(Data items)

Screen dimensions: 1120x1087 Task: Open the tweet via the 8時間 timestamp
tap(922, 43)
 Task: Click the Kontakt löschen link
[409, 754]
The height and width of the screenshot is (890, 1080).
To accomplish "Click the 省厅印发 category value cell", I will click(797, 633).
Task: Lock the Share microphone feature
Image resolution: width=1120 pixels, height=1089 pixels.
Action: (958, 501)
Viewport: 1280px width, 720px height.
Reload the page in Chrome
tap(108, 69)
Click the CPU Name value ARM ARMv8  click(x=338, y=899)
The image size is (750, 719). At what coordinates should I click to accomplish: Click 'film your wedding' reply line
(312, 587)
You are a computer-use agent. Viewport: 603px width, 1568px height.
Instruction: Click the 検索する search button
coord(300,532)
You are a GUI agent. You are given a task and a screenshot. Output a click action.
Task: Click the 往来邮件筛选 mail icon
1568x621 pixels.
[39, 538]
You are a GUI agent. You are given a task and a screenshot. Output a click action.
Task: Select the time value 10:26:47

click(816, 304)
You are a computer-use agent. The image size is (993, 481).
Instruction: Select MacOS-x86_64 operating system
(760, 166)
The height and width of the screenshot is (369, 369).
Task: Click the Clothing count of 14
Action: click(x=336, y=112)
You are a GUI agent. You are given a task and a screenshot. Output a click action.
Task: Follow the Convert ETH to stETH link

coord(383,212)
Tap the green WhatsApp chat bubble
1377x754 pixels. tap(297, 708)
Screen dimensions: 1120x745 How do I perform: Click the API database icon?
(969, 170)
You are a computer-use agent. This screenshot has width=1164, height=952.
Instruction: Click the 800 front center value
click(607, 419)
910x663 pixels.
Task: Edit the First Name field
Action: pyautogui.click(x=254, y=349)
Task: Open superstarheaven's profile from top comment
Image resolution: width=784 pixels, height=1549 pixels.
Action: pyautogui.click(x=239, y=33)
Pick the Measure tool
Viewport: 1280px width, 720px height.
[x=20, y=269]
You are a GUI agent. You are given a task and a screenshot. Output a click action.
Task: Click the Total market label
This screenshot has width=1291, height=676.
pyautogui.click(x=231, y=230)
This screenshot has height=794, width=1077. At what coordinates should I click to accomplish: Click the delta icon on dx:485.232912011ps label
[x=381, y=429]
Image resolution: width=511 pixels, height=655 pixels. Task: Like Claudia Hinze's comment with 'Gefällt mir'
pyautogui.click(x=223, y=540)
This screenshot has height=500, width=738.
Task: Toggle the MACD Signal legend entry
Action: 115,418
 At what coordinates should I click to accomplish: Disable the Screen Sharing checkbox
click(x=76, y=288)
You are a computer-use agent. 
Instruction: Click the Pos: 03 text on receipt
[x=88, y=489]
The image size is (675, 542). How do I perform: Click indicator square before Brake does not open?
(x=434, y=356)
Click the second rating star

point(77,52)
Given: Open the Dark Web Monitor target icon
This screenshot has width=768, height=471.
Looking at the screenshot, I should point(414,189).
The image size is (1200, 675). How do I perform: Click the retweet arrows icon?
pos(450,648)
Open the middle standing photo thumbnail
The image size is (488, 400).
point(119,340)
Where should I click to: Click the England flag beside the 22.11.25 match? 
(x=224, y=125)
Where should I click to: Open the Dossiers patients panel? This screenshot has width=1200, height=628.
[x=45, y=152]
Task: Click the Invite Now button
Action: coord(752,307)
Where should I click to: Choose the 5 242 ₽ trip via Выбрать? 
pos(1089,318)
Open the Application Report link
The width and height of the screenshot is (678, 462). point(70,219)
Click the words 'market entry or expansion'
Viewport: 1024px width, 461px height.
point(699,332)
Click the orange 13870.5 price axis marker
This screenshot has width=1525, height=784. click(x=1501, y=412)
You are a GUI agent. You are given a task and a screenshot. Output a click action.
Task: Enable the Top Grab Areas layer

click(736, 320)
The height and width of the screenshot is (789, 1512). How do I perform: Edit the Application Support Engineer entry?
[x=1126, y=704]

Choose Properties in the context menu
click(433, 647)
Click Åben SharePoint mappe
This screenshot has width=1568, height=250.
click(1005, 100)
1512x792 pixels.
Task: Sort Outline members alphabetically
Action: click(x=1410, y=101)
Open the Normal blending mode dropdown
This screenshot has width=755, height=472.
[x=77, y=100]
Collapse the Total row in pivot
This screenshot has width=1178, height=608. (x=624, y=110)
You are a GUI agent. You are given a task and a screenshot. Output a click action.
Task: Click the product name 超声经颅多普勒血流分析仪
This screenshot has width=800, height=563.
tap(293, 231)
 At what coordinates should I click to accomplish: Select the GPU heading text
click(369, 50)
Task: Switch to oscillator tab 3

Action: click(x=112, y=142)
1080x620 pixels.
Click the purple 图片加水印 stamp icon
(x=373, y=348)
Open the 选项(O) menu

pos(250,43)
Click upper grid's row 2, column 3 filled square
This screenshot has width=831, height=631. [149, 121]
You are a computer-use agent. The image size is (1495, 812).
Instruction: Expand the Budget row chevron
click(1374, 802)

_Problem statement:_ After reading the records above, transcribe them verbatim.

_Exercise solution:_
Screen dimensions: 1120x1087 Task: Open the tweet via the 8時間 timestamp
tap(922, 43)
 Task: Click the Kontakt löschen link
[409, 754]
The height and width of the screenshot is (890, 1080).
To accomplish "Click the 省厅印发 category value cell", I will click(797, 633).
Task: Lock the Share microphone feature
Image resolution: width=1120 pixels, height=1089 pixels.
Action: (958, 501)
Viewport: 1280px width, 720px height.
Reload the page in Chrome
tap(108, 69)
Click the CPU Name value ARM ARMv8  click(x=338, y=899)
The image size is (750, 719). At what coordinates should I click to accomplish: Click 'film your wedding' reply line
(312, 587)
You are a computer-use agent. Viewport: 603px width, 1568px height.
Instruction: Click the 検索する search button
coord(300,532)
You are a GUI agent. You are given a task and a screenshot. Output a click action.
Task: Click the 往来邮件筛选 mail icon
1568x621 pixels.
[39, 538]
You are a GUI agent. You are given a task and a screenshot. Output a click action.
Task: Select the time value 10:26:47

click(816, 304)
You are a computer-use agent. The image size is (993, 481).
Instruction: Select MacOS-x86_64 operating system
(760, 166)
The height and width of the screenshot is (369, 369).
Task: Click the Clothing count of 14
Action: click(x=336, y=112)
You are a GUI agent. You are given a task and a screenshot. Output a click action.
Task: Follow the Convert ETH to stETH link

coord(383,212)
Tap the green WhatsApp chat bubble
1377x754 pixels. tap(297, 708)
Screen dimensions: 1120x745 How do I perform: Click the API database icon?
(969, 170)
You are a computer-use agent. This screenshot has width=1164, height=952.
Instruction: Click the 800 front center value
click(607, 419)
910x663 pixels.
Task: Edit the First Name field
Action: pyautogui.click(x=254, y=349)
Task: Open superstarheaven's profile from top comment
Image resolution: width=784 pixels, height=1549 pixels.
Action: pyautogui.click(x=239, y=33)
Pick the Measure tool
Viewport: 1280px width, 720px height.
[x=20, y=269]
You are a GUI agent. You are given a task and a screenshot. Output a click action.
Task: Click the Total market label
This screenshot has width=1291, height=676.
pyautogui.click(x=231, y=230)
This screenshot has height=794, width=1077. At what coordinates should I click to accomplish: Click the delta icon on dx:485.232912011ps label
[x=381, y=429]
Image resolution: width=511 pixels, height=655 pixels. Task: Like Claudia Hinze's comment with 'Gefällt mir'
pyautogui.click(x=223, y=540)
This screenshot has height=500, width=738.
Task: Toggle the MACD Signal legend entry
Action: 115,418
 At what coordinates should I click to accomplish: Disable the Screen Sharing checkbox
click(x=76, y=288)
You are a computer-use agent. 
Instruction: Click the Pos: 03 text on receipt
[x=88, y=489]
The image size is (675, 542). How do I perform: Click indicator square before Brake does not open?
(x=434, y=356)
Click the second rating star

point(77,52)
Given: Open the Dark Web Monitor target icon
This screenshot has width=768, height=471.
Looking at the screenshot, I should point(414,189).
The image size is (1200, 675). How do I perform: Click the retweet arrows icon?
pos(450,648)
Open the middle standing photo thumbnail
The image size is (488, 400).
point(119,340)
Where should I click to: Click the England flag beside the 22.11.25 match? 
(x=224, y=125)
Where should I click to: Open the Dossiers patients panel? This screenshot has width=1200, height=628.
[x=45, y=152]
Task: Click the Invite Now button
Action: coord(752,307)
Where should I click to: Choose the 5 242 ₽ trip via Выбрать? 
pos(1089,318)
Open the Application Report link
The width and height of the screenshot is (678, 462). point(70,219)
Click the words 'market entry or expansion'
Viewport: 1024px width, 461px height.
point(699,332)
Click the orange 13870.5 price axis marker
This screenshot has width=1525, height=784. click(x=1501, y=412)
You are a GUI agent. You are given a task and a screenshot. Output a click action.
Task: Enable the Top Grab Areas layer

click(736, 320)
The height and width of the screenshot is (789, 1512). How do I perform: Edit the Application Support Engineer entry?
[x=1126, y=704]

Choose Properties in the context menu
click(433, 647)
Click Åben SharePoint mappe
This screenshot has width=1568, height=250.
click(1005, 100)
1512x792 pixels.
Task: Sort Outline members alphabetically
Action: click(x=1410, y=101)
Open the Normal blending mode dropdown
This screenshot has width=755, height=472.
[x=77, y=100]
Collapse the Total row in pivot
This screenshot has width=1178, height=608. (x=624, y=110)
You are a GUI agent. You are given a task and a screenshot. Output a click action.
Task: Click the product name 超声经颅多普勒血流分析仪
This screenshot has width=800, height=563.
tap(293, 231)
 At what coordinates should I click to accomplish: Select the GPU heading text
click(369, 50)
Task: Switch to oscillator tab 3

Action: click(x=112, y=142)
1080x620 pixels.
Click the purple 图片加水印 stamp icon
(x=373, y=348)
Open the 选项(O) menu

pos(250,43)
Click upper grid's row 2, column 3 filled square
This screenshot has width=831, height=631. [149, 121]
You are a computer-use agent. The image size is (1495, 812).
Instruction: Expand the Budget row chevron
click(1374, 802)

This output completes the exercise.